## START Text shown

The Vintagent Ads: The campaigns that sold us.
HONDA MOTOCOMPO MADNESS (1981)
Run Time: 0:30
Producer: Honda Global
Director: Dentsu
Key Cast: Madness
FILM MAKERS
The Honda City and Motocompo ad campaign of the early 1980s is one of automotive history’s most iconic and brilliantly eccentric marketing blitzes. Launched by Honda Global in Japan, the campaign was designed to promote the “tallboy” Honda City and its revolutionary trunk-dwelling folding scooter, the Motocompo. The advertisements focused on urban mobility, showing drivers navigating traffic and parking their cars, then easily unfolding the 49cc scooter from the back of the hatchback to cruise through the city.
The English ska band Madness was prominently featured in the commercials, bringing an upbeat, quirky, and energetic vibe that matched the quirky design of the vehicles. The tune? In The City, of course. The wildly successful campaign was orchestrated by Japanese advertising executives at Dentsu, the largest advertising agency in Japan.
SUMMARY
1981 Honda Motocompo NCZ 50
Honda is tremendous successful at selling small and smaller motorcycles around the world. Their ‘Cub’ series has been around 60 years and has sold in the tens of Millions, and their design team branched out many times to use the indestructible motor in a variety of chassis configurations. But the Motocompo NCZ 50 has nothing to do with the cub, or any of Honda’s scooters, although it does share a 2-stroke engine with other Honda products.

## END Text shown
## START Data records

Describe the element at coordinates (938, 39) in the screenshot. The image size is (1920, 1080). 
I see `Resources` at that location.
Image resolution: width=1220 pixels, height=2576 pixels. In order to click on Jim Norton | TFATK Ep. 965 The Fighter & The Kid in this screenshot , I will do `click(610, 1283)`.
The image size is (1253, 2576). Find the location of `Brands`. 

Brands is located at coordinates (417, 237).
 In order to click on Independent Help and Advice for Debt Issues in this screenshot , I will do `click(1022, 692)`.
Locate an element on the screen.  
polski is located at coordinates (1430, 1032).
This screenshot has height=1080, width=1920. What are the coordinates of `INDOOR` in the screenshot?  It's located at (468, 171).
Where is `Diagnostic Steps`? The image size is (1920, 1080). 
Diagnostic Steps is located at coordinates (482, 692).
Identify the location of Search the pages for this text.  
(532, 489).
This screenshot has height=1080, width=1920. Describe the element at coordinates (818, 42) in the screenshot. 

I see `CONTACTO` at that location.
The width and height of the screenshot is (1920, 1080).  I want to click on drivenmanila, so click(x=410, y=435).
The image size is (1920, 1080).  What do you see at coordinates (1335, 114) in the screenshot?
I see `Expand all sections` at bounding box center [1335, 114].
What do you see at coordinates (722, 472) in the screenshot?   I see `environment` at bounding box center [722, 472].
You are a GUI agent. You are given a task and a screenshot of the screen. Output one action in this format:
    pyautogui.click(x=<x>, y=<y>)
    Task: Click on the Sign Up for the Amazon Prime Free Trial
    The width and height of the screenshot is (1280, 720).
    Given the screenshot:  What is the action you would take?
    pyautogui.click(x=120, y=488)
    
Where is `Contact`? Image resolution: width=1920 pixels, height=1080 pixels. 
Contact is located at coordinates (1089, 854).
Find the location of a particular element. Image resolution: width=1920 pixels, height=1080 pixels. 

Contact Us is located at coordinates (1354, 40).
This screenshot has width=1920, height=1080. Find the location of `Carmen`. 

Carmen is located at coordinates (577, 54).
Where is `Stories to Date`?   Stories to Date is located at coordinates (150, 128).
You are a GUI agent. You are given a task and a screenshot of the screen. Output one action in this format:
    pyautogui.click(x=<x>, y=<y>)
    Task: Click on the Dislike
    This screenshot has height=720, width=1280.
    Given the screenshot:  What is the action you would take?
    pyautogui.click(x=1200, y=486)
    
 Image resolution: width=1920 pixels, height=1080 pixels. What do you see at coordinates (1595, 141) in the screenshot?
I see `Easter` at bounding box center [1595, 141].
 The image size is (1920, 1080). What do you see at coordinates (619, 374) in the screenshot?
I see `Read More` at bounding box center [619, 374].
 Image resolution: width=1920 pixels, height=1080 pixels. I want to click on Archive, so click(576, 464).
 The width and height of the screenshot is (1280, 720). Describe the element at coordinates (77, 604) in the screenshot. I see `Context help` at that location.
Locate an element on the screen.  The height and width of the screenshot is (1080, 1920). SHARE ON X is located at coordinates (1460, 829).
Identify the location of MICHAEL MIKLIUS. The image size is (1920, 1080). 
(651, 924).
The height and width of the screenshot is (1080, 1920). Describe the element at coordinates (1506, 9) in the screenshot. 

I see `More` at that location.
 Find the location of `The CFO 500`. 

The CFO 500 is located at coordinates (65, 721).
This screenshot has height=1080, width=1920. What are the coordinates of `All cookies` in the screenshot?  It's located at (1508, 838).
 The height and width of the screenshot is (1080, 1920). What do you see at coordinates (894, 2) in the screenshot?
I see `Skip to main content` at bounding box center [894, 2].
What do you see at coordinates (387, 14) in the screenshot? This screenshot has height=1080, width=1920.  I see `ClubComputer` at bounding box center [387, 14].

## END Data records

__Problems to solve__:
- 1) In the Motocompo text, translate this sentence into Spanish: "The wildly successful campaign was orchestrated by Japanese advertising executives at Dentsu, the largest advertising agency in Japan."
- 2) Please quote the stretch of the Motocompo text from "The English ska" through "agency in Japan.".

__Answers for the tasks__:
- 1) La tremendamente exitosa campaña fue orquestada por ejecutivos publicitarios japoneses de Dentsu, la mayor agencia de publicidad de Japón.

- 2)
The English ska band Madness was prominently featured in the commercials, bringing an upbeat, quirky, and energetic vibe that matched the quirky design of the vehicles. The tune? In The City, of course. The wildly successful campaign was orchestrated by Japanese advertising executives at Dentsu, the largest advertising agency in Japan.